▸ **EXERCISE OBJECTIVE**
Copy the lines below word for word, starting at the line with "Task: Click Add payment button" and ending with the line with "pyautogui.click(x=572, y=701)", both included.

───── INPUT ─────

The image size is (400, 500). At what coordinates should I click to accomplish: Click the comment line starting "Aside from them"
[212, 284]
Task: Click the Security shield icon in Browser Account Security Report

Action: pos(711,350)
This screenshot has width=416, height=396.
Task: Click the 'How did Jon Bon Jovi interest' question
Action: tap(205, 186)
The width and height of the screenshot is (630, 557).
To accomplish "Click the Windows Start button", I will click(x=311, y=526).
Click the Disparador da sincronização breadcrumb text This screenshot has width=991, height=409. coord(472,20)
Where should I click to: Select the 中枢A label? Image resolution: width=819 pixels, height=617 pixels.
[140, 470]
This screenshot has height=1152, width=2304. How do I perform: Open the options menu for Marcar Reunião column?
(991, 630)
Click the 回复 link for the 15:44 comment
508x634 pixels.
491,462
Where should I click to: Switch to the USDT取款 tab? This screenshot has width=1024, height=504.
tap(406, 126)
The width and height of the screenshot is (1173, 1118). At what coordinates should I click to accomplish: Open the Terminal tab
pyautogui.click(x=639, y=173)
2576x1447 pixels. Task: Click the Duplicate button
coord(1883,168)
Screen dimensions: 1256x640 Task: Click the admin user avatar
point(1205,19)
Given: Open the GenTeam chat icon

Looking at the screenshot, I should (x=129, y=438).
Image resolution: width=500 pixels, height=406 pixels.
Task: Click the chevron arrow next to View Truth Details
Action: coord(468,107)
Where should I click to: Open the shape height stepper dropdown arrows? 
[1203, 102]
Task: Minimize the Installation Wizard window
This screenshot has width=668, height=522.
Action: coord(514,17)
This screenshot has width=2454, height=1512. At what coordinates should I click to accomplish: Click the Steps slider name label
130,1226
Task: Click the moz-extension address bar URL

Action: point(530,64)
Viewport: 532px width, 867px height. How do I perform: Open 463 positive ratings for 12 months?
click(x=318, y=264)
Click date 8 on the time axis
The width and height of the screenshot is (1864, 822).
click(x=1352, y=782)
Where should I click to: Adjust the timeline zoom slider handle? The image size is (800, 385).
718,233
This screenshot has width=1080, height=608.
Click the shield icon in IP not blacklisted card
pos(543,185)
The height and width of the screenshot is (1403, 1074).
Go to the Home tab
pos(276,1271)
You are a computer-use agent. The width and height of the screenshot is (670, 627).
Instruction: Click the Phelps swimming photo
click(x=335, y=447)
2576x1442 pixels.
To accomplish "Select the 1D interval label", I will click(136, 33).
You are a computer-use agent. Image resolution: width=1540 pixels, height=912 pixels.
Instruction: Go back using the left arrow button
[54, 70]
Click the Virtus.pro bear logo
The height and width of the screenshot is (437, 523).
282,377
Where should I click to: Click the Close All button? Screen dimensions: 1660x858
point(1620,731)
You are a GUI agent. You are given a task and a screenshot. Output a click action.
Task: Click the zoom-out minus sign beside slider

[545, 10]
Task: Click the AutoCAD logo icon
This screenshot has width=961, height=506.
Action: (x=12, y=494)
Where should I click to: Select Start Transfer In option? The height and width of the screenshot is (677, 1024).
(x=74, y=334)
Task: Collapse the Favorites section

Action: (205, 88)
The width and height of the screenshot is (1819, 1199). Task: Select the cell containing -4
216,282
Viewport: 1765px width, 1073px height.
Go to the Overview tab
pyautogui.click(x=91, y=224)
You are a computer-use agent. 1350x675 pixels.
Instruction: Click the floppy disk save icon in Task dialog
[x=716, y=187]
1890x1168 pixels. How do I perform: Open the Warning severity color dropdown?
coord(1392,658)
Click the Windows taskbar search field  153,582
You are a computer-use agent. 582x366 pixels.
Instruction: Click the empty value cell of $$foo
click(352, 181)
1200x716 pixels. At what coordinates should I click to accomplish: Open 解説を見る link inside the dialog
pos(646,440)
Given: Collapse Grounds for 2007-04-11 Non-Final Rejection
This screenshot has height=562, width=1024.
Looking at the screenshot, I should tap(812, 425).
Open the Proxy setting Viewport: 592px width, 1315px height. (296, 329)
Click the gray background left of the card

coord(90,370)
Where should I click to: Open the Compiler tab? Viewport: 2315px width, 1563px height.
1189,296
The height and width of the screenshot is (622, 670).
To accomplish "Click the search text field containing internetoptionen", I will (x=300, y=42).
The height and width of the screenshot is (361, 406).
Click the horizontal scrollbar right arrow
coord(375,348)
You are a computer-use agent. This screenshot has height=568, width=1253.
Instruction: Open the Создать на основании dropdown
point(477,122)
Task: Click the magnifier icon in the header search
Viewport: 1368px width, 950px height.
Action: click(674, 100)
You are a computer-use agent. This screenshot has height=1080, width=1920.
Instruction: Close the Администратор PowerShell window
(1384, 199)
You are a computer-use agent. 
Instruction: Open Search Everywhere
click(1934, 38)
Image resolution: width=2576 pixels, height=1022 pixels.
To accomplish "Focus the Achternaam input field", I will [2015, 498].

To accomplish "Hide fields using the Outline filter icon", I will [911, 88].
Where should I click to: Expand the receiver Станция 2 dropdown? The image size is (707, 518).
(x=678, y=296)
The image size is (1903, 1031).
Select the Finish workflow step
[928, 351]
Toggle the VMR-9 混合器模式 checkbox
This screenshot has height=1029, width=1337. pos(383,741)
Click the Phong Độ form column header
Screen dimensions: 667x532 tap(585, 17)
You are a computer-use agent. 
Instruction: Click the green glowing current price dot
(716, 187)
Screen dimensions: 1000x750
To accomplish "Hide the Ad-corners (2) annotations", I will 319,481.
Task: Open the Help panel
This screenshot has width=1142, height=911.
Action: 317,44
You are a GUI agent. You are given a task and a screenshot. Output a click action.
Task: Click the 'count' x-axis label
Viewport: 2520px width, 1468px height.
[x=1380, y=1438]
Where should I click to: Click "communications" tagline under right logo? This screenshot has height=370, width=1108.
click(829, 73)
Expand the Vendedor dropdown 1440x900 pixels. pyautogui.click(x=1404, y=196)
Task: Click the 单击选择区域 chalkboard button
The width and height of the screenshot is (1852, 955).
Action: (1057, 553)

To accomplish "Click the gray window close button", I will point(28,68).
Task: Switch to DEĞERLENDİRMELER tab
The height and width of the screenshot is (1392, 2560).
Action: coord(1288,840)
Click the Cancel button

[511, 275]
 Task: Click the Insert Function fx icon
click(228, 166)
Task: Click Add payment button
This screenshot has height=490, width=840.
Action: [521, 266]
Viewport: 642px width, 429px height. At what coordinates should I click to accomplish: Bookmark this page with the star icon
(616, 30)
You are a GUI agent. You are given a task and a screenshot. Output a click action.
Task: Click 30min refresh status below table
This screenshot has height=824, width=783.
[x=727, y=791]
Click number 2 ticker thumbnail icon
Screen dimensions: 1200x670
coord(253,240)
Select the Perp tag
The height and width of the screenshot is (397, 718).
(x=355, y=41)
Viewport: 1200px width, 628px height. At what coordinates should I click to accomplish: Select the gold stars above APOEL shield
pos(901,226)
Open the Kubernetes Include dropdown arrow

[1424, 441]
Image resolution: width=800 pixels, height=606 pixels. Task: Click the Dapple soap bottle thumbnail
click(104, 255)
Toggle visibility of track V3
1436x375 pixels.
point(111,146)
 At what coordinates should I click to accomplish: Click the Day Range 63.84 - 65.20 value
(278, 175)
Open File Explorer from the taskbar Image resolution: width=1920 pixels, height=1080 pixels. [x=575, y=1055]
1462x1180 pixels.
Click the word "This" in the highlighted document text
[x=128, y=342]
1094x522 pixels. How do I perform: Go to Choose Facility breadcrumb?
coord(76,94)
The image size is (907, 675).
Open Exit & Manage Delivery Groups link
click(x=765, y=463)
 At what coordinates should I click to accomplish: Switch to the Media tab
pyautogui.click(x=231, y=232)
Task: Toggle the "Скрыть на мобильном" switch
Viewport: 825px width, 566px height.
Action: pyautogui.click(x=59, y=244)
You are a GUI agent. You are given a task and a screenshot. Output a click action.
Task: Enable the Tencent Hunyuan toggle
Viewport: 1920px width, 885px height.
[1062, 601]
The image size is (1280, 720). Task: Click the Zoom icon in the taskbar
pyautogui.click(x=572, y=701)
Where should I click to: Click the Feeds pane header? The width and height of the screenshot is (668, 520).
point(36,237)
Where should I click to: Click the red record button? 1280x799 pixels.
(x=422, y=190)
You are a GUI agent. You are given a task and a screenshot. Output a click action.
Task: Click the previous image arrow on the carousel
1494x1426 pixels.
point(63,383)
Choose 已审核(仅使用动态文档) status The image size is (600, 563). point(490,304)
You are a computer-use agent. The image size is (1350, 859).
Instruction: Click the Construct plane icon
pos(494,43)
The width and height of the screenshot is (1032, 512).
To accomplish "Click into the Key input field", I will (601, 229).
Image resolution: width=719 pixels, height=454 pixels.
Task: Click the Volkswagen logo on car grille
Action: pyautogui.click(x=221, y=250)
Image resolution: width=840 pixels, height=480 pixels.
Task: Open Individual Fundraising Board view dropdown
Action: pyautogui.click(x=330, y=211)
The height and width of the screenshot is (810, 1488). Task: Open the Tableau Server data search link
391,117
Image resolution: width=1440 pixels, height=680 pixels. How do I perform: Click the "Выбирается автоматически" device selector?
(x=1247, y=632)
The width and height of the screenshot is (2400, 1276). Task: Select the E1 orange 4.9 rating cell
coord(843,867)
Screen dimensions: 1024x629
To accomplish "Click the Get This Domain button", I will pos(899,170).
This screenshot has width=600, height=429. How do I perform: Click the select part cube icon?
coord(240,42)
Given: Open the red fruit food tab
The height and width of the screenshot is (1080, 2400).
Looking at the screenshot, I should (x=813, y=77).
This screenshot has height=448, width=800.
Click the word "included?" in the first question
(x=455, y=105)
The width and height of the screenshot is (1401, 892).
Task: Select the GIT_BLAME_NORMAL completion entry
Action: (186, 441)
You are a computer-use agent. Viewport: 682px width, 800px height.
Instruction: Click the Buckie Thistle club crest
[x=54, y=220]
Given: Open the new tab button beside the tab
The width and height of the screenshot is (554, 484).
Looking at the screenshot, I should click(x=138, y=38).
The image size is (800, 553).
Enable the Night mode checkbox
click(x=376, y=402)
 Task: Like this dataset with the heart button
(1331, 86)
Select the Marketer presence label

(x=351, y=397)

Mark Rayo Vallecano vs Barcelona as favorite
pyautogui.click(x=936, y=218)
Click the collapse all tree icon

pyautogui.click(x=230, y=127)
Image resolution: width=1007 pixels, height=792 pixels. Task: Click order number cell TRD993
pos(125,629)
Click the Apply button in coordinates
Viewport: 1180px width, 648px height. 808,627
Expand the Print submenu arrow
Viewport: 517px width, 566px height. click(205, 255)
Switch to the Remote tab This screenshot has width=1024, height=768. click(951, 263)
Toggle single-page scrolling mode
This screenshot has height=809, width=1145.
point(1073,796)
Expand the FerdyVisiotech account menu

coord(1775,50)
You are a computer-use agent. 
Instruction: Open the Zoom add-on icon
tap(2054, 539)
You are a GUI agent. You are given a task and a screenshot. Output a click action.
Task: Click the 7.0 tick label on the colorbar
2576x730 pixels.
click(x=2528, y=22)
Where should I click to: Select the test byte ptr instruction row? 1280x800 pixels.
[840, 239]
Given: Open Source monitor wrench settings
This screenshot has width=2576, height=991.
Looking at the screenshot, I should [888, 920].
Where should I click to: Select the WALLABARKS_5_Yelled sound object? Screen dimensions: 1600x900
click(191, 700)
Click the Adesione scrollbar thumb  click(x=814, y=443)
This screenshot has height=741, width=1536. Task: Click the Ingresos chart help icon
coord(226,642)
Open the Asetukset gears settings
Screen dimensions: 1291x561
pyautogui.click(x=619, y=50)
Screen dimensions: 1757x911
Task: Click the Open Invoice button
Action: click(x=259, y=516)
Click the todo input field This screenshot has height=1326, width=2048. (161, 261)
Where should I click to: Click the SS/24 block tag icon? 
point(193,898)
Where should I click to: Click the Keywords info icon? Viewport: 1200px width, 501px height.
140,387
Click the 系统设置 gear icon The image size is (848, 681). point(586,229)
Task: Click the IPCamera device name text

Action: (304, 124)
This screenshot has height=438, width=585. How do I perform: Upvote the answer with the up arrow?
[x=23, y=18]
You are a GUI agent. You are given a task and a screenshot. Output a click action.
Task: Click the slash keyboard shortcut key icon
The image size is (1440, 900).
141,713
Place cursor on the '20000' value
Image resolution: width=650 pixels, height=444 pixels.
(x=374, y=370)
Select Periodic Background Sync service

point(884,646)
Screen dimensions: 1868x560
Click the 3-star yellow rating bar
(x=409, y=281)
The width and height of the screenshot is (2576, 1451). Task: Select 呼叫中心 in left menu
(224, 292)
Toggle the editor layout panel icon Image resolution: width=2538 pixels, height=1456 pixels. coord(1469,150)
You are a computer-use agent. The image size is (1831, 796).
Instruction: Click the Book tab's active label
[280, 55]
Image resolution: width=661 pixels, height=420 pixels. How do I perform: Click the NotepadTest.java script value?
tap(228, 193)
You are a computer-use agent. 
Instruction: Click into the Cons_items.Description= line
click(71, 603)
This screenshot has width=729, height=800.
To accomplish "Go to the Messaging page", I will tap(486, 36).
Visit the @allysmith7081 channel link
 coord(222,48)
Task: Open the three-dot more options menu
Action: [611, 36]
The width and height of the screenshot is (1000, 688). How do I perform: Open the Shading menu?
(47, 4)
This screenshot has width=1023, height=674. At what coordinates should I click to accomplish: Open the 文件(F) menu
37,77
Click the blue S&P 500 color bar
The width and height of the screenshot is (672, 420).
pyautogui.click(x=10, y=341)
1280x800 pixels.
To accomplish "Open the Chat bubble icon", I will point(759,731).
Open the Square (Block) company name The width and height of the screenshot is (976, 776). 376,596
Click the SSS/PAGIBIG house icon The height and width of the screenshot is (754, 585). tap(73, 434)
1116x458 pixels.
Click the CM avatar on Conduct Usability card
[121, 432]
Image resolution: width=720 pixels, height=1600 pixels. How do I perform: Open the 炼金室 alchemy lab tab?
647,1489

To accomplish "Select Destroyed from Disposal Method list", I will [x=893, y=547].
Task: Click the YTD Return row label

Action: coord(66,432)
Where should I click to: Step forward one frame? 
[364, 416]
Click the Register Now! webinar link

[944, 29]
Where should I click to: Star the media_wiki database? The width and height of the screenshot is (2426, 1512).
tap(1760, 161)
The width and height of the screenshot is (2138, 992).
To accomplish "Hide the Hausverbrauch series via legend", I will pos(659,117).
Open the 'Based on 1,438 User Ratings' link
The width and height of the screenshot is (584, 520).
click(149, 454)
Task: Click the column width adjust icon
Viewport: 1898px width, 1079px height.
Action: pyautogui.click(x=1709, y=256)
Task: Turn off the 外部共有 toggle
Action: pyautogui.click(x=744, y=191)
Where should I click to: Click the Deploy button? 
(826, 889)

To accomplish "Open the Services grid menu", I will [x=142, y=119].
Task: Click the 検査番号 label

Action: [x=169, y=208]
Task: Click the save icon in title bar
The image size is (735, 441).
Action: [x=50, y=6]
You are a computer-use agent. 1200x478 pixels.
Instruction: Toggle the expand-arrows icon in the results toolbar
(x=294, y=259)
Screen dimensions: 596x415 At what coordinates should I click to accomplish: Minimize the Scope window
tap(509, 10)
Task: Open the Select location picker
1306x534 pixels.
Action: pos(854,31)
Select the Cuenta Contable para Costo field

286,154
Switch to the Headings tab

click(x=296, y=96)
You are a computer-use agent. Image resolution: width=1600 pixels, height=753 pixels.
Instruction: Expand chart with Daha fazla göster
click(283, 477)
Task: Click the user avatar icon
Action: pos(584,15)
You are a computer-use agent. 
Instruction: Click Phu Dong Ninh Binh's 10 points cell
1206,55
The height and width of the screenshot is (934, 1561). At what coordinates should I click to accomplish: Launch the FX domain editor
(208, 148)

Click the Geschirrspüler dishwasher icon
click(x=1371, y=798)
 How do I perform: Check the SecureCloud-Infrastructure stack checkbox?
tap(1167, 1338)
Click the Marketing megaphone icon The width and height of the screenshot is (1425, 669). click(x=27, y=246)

─────

▸ **ANSWER FOR THE TASK**
Task: Click Add payment button
This screenshot has height=490, width=840.
Action: [521, 266]
Viewport: 642px width, 429px height. At what coordinates should I click to accomplish: Bookmark this page with the star icon
(616, 30)
You are a GUI agent. You are given a task and a screenshot. Output a click action.
Task: Click 30min refresh status below table
This screenshot has height=824, width=783.
[x=727, y=791]
Click number 2 ticker thumbnail icon
Screen dimensions: 1200x670
coord(253,240)
Select the Perp tag
The height and width of the screenshot is (397, 718).
(x=355, y=41)
Viewport: 1200px width, 628px height. At what coordinates should I click to accomplish: Select the gold stars above APOEL shield
pos(901,226)
Open the Kubernetes Include dropdown arrow

[1424, 441]
Image resolution: width=800 pixels, height=606 pixels. Task: Click the Dapple soap bottle thumbnail
click(104, 255)
Toggle visibility of track V3
1436x375 pixels.
point(111,146)
 At what coordinates should I click to accomplish: Click the Day Range 63.84 - 65.20 value
(278, 175)
Open File Explorer from the taskbar Image resolution: width=1920 pixels, height=1080 pixels. [x=575, y=1055]
1462x1180 pixels.
Click the word "This" in the highlighted document text
[x=128, y=342]
1094x522 pixels. How do I perform: Go to Choose Facility breadcrumb?
coord(76,94)
The image size is (907, 675).
Open Exit & Manage Delivery Groups link
click(x=765, y=463)
 At what coordinates should I click to accomplish: Switch to the Media tab
pyautogui.click(x=231, y=232)
Task: Toggle the "Скрыть на мобильном" switch
Viewport: 825px width, 566px height.
Action: pyautogui.click(x=59, y=244)
You are a GUI agent. You are given a task and a screenshot. Output a click action.
Task: Enable the Tencent Hunyuan toggle
Viewport: 1920px width, 885px height.
[1062, 601]
The image size is (1280, 720). Task: Click the Zoom icon in the taskbar
pyautogui.click(x=572, y=701)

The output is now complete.